[Stored data entries]
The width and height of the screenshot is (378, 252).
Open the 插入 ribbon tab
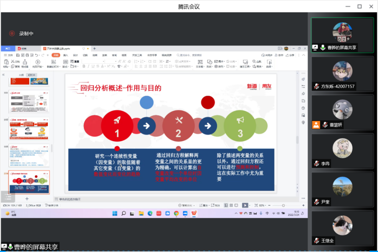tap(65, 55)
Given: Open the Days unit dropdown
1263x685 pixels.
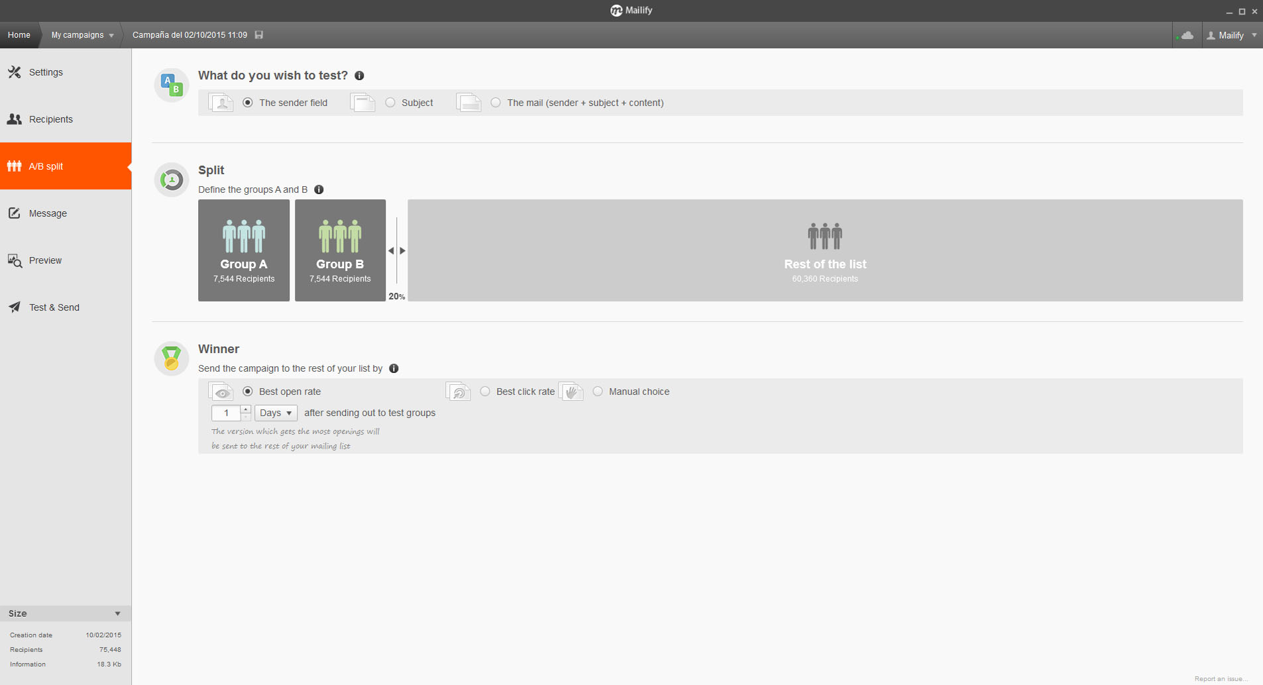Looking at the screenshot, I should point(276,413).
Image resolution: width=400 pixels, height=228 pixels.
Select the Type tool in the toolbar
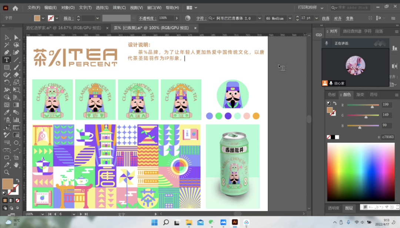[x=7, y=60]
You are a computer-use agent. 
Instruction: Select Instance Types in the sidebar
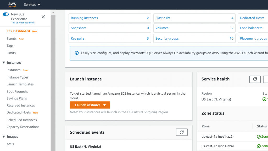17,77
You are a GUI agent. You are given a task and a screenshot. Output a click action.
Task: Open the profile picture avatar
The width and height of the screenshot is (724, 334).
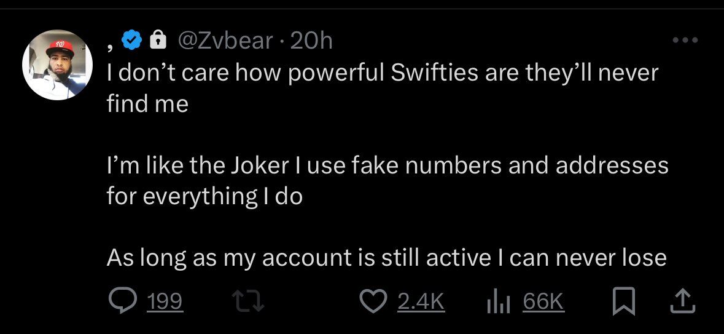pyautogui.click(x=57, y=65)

**ABOUT THIS EXERCISE**
Give again, word for word, the lines from the one containing "Select the Type tool in the toolbar" through the last line of the entries, with pictures omitted and nothing added.

**WRITTEN REPLY**
Select the Type tool in the toolbar
[x=7, y=60]
You are a computer-use agent. 
Instruction: Select Instance Types in the sidebar
17,77
You are a GUI agent. You are given a task and a screenshot. Output a click action.
Task: Open the profile picture avatar
The width and height of the screenshot is (724, 334).
pyautogui.click(x=57, y=65)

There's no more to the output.